Yes, it should be possible. I don’t have any experience with it, though, and I’d need to see a mesh (w/ UV map) and sample flow map in order to check myself before I wreck myself (which happens.)
A flow map is a map of vectors. It seems to me that they ought to be in tangent space for a model like this, which can deform. And the fact that I don’t see any green in that pic, presumably Z, suggests that as well. So you compare them to your tangent vector in the same tangent space, which is just 1,0,0 IIRC, by normalizing (potentially both, dunno if Blender has a pre-normalized tangent, and flow maps are not necessarily normalized although they’re likely to be for this purpose), taking the dot product, then taking the arccosine of that, and then multiplying by -1 depending on which way the cross product of those two vectors is pointing (its either pointing to 0,0,1 or to 0,0,-1.) This gives you the angle in degrees, which is the rotation for your anisotropy-- although I believe you’d probably have to run it through a map range node to remap 0, pi to 0, 1, and might have to modulo the result as well. Would require a little experiementation to see exactly how Blender handles anisotropy rotation in the 0,1 range.

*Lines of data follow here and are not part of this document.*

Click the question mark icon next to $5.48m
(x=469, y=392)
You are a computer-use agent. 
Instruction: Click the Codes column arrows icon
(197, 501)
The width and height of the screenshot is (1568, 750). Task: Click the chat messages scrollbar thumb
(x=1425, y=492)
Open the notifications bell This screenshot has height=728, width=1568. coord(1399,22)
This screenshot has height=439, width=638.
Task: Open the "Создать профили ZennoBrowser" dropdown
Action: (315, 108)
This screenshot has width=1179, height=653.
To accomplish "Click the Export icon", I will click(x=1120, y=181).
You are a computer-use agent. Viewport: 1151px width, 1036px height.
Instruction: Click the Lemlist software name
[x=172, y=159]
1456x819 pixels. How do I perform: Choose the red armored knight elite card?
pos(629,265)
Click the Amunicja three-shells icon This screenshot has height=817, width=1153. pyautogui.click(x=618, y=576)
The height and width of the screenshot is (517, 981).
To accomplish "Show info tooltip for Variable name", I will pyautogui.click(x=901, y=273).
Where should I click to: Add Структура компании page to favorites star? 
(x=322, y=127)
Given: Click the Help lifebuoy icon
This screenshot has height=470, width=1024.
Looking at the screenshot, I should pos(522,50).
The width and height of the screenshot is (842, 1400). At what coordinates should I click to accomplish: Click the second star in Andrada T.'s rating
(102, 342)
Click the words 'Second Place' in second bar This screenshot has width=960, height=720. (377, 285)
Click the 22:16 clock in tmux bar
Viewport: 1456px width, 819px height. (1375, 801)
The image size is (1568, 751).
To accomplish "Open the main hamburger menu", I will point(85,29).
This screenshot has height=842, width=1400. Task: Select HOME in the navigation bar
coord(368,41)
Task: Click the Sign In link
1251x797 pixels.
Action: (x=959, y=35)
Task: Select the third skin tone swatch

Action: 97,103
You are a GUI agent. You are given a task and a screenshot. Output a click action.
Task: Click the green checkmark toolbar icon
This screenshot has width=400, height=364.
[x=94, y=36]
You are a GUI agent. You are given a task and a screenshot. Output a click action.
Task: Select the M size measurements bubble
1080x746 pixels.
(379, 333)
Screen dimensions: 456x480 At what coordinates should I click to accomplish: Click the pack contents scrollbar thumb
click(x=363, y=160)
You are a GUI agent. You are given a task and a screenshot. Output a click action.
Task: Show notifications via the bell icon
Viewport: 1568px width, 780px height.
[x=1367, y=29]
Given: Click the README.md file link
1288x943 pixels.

I guess it’s probably not for the math faint, not in Blender, especialyl since, like I was saying, some of the exact transformations require a little bit of experimentation, so you have to understand what you’re doing in order for that experimentation to lead to understanding. But once you had it, it would just be a single node group that you could reuse between materials.
Edit: I suppose since tangent space stuff like this is all basically 2D, you don’t need to do that dot product/cross product stuff, you could just take something like the arcsin of the X value from your normalized flow map. Maybe arccos, I can never remember.